● **Directions**
Write out the material below exactly, beginning at the line that contains "The image size is (758, 454)." and ending with its last line, both ends included; write nothing else.

● **Information provided**
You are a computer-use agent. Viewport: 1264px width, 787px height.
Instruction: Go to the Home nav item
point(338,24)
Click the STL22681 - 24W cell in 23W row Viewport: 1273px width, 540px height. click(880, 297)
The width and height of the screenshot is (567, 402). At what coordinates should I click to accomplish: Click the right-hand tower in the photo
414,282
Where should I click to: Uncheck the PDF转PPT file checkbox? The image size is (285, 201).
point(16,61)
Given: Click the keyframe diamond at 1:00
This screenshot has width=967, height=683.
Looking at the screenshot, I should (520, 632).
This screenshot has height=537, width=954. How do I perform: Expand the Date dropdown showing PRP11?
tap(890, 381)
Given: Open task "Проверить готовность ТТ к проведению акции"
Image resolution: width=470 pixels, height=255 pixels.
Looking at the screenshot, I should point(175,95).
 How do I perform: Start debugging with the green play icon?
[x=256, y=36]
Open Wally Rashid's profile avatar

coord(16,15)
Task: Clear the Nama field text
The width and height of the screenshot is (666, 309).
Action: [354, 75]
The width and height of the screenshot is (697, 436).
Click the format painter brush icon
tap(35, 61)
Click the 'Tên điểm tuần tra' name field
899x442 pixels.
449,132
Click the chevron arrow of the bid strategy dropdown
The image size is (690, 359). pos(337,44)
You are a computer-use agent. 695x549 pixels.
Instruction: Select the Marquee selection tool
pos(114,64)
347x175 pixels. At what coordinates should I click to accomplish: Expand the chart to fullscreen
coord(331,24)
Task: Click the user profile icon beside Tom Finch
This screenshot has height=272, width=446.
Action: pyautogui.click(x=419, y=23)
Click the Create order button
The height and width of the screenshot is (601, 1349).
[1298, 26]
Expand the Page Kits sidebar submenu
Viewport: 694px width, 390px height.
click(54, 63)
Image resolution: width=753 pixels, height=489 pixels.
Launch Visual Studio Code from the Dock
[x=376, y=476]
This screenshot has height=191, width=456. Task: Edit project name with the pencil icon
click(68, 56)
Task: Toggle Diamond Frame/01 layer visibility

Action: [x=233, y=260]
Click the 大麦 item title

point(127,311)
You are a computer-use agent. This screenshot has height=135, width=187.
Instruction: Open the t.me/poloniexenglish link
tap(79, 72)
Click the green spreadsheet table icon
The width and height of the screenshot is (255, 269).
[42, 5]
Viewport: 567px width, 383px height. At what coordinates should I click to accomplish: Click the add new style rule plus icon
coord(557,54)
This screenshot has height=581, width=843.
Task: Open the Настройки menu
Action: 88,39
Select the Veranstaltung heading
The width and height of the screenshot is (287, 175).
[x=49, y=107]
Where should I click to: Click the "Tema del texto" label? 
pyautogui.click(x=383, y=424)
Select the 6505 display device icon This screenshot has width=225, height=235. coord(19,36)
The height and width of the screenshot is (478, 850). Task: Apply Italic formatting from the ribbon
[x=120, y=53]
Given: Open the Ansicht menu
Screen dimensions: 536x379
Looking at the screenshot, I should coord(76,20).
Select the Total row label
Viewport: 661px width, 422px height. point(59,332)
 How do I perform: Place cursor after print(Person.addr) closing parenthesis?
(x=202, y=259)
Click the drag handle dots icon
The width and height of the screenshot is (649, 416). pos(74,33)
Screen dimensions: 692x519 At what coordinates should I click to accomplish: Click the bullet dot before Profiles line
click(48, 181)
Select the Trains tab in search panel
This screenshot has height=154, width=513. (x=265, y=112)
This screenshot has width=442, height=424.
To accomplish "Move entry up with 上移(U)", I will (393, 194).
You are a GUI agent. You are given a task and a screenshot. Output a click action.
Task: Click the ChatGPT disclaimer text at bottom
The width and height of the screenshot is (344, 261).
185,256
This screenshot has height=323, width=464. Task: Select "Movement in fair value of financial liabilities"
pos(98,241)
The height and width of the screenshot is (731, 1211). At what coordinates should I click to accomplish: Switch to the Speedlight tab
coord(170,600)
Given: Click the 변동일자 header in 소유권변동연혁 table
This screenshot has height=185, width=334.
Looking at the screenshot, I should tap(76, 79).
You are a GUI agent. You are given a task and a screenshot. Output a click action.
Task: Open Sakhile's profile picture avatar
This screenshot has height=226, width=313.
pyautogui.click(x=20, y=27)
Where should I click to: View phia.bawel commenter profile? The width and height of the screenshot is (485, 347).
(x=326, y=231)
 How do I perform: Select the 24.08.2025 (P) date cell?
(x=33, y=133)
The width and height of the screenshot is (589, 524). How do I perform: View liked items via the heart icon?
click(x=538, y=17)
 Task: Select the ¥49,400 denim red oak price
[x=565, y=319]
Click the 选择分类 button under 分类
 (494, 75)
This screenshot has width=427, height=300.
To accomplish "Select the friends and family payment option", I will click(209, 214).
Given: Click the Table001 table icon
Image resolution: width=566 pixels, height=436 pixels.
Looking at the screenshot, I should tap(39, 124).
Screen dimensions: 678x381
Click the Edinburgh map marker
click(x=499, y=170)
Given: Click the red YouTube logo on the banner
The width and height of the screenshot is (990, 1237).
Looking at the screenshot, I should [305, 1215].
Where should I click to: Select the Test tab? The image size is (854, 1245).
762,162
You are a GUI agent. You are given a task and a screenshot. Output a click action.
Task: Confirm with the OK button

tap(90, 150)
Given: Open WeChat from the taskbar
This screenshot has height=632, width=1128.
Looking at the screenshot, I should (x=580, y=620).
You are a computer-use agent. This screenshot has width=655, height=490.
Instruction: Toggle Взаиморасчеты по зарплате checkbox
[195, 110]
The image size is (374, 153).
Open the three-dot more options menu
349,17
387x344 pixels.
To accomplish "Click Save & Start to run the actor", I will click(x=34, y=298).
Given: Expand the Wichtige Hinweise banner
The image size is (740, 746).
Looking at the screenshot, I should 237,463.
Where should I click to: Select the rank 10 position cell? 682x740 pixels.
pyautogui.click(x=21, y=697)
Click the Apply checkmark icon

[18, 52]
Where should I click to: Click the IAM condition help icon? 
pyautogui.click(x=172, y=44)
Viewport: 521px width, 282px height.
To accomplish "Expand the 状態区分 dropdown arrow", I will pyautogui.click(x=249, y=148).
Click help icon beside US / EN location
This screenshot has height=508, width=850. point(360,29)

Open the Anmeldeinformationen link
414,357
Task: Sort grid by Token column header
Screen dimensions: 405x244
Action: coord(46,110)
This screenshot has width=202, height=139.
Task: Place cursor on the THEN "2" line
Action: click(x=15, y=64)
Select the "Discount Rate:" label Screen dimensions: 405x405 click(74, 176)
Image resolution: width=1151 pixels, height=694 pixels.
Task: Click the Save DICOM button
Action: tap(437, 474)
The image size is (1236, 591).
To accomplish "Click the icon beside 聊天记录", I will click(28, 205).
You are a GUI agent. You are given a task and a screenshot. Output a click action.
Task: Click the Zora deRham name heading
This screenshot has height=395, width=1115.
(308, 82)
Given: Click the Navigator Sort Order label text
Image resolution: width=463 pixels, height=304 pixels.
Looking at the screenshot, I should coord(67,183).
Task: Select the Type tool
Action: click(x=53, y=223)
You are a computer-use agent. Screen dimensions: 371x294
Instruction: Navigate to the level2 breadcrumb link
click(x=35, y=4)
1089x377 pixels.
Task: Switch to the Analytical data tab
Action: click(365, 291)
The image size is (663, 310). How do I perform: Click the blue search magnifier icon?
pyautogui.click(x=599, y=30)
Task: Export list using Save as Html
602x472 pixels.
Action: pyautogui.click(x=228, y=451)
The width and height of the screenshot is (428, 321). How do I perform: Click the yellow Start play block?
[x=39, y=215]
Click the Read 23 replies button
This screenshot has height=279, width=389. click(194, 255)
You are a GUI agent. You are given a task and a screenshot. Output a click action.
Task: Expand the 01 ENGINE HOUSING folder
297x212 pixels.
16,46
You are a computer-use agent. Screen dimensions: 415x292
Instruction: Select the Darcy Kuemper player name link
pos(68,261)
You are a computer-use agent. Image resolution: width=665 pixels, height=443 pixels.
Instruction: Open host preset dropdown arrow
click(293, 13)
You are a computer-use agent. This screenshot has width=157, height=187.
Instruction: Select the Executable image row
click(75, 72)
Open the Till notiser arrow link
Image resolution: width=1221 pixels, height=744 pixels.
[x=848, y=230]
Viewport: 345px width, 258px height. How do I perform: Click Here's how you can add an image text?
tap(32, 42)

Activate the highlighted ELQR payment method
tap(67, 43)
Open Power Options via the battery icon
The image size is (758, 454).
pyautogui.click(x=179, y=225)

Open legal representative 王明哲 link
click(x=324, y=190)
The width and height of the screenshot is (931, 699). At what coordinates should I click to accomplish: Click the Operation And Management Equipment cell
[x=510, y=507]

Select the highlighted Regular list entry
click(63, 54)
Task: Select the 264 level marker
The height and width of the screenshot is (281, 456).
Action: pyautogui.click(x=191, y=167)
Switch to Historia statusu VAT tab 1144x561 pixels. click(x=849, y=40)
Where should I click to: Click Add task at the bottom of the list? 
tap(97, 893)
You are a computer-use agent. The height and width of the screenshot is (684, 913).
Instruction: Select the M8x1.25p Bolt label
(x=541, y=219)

● **Response to this task**
The image size is (758, 454).
pyautogui.click(x=179, y=225)

Open legal representative 王明哲 link
click(x=324, y=190)
The width and height of the screenshot is (931, 699). At what coordinates should I click to accomplish: Click the Operation And Management Equipment cell
[x=510, y=507]

Select the highlighted Regular list entry
click(63, 54)
Task: Select the 264 level marker
The height and width of the screenshot is (281, 456).
Action: pyautogui.click(x=191, y=167)
Switch to Historia statusu VAT tab 1144x561 pixels. click(x=849, y=40)
Where should I click to: Click Add task at the bottom of the list? 
tap(97, 893)
You are a computer-use agent. The height and width of the screenshot is (684, 913).
Instruction: Select the M8x1.25p Bolt label
(x=541, y=219)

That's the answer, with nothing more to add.